Ucapan syukur terdiri dari sepak bola dan kalkun dengan nasi goreng dan sup kacang merah sebagai hidangan penutup. Kami merayakan Tanggal Empat Juli dengan barbekyu Cina dan menonton kembang api. Kami merayakannya Tahun Baru Imlek dengan amplop merah, dan seseorang akan selalu membawakan pizza ke acara seadanya.
Menjadi orang Asia-Amerika dan bilingual berarti bergosip dengan orang tua saya tanpa ada yang menguping, mengeluh tentang teman sekamar saya tanpa mereka mengerti dan mudah berkomunikasi dengan kakek dan nenek saya.
Pada akhirnya, tidak ada satu pun identitas budaya yang ditemukan di satu lokasi.
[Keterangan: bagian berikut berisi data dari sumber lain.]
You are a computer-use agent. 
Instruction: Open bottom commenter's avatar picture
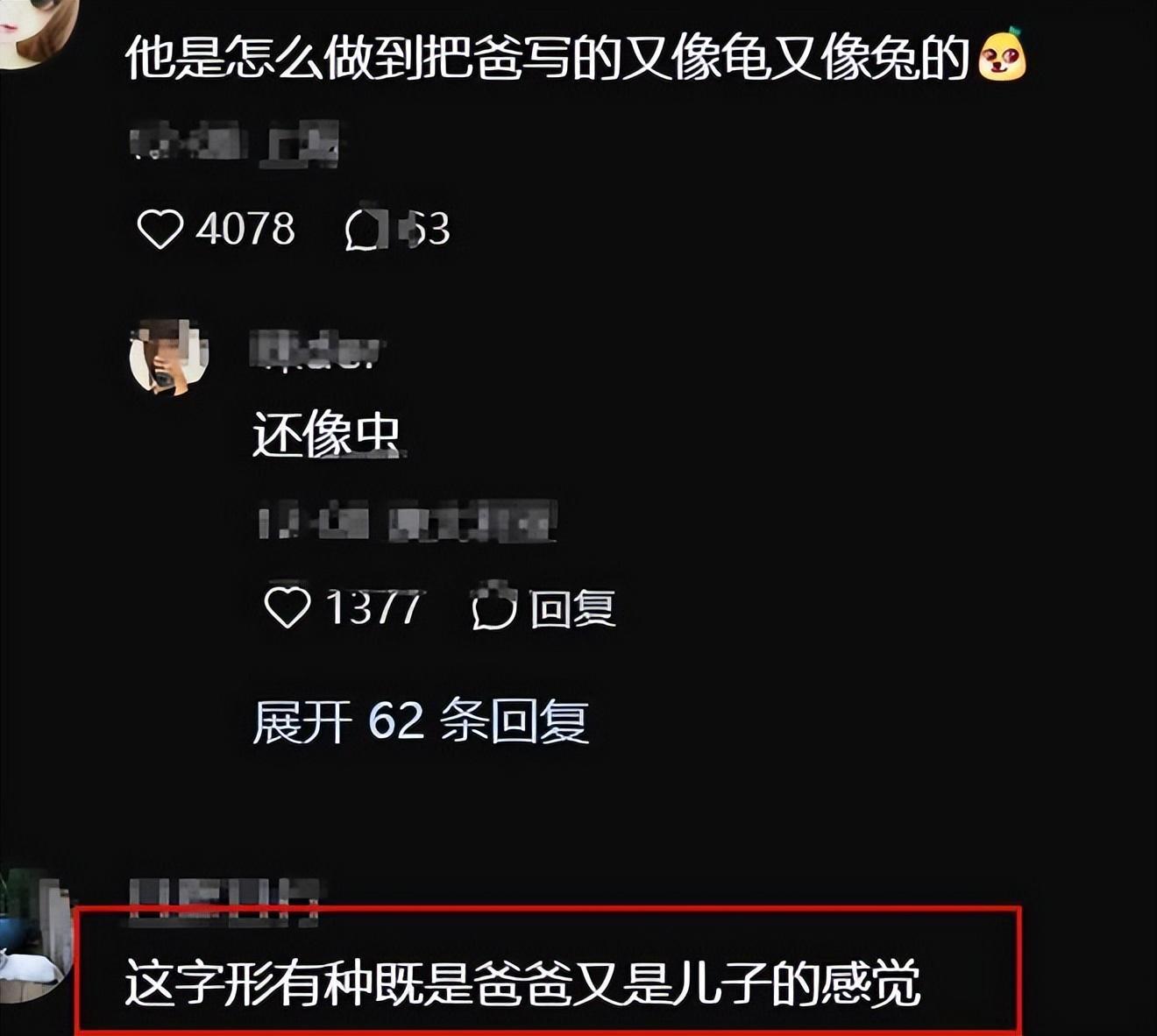point(35,936)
Bahkan jika Anda dilahirkan dan dibesarkan di satu tempat sepanjang hidup Anda, pertemuan dan pengalaman yang berbeda akan membentuk identitas budaya Anda.
Saya tidak menemukan ini dalam semalam. Identitas saya mengalami pasang surut di kedua arah, dan pada hari-hari tertentu saya merasa lebih dari yang lain. Anda mungkin merasa bingung tentang di mana Anda seharusnya berada dan menjadi siapa, namun indahnya hidup di Amerika adalah bertemu orang-orang yang membantu Anda merefleksikan pengalaman budaya Anda sendiri.